Progressive MCP Server Loading Proxy

Theoretical reference / 理论参考: https://www.anthropic.com/engineering/code-execution-with-mcp

Further write-ups and updates are published on WeChat Official Account VibeStudy — follow for more discussions. 更多介绍与后续更新同步发布在微信公众号 VibeStudy，欢迎关注交流。

English

A stdio MCP server that acts as a proxy in front of other MCP servers, implementing progressive disclosure of tool definitions via a local filesystem cache.

Instead of loading all tool definitions into the model's context upfront, agents discover and load tools on demand — reducing token usage by up to 98%.

Motivation

MCP servers inject their full tool schemas into the model context at session start. Unused tools still consume tokens. When multiple servers are registered, this overhead compounds linearly.

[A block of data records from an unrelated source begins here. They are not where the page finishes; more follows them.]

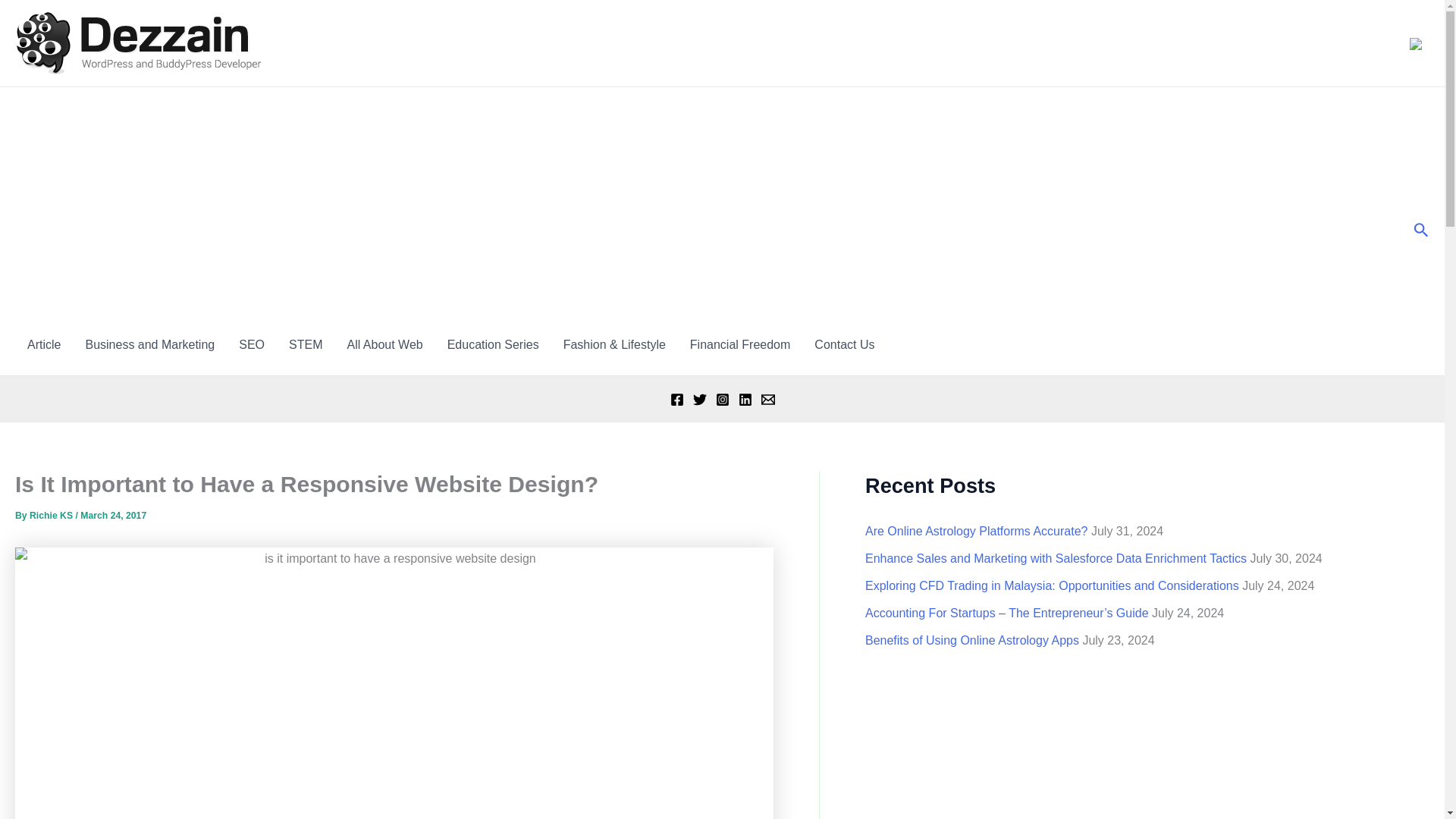
STEM (305, 344)
any inquiries? (844, 344)
Article (43, 344)
Financial Freedom (740, 344)
Richie KS (52, 515)
Business and Marketing (149, 344)
View all posts by Richie KS (52, 515)
All About Web (383, 344)
Education Series (493, 344)
Contact Us (844, 344)
Given the description of an element on the screen output the (x, y) to click on. 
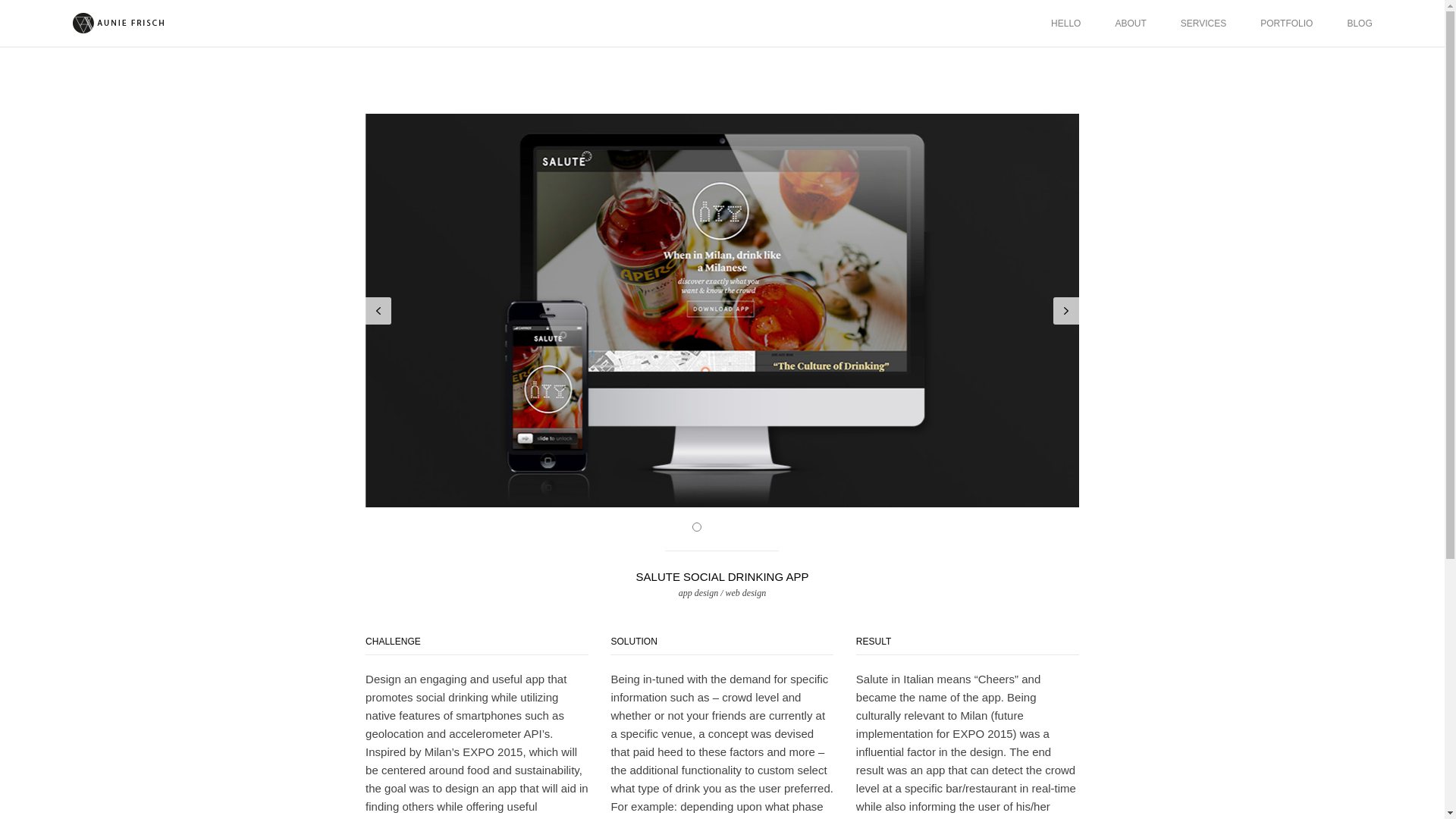
BLOG (1358, 23)
ABOUT (1130, 23)
PORTFOLIO (1286, 23)
HELLO (1065, 23)
1 (697, 526)
SERVICES (1202, 23)
Next (1065, 310)
Prev (378, 310)
3 (730, 526)
4 (746, 526)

This proxy adds a context-management layer: the agent registers only one server (mcp-proxy), while all real MCP servers are managed under the proxy's config directory. Tool schemas stay out of context until explicitly requested.

How it works

Your prompt
  └── Claude (discovers and calls tools via 5 meta-tools)
        └── mcp-proxy (stdio MCP server)
              └── Real MCP servers (tavily, markitdown, ...)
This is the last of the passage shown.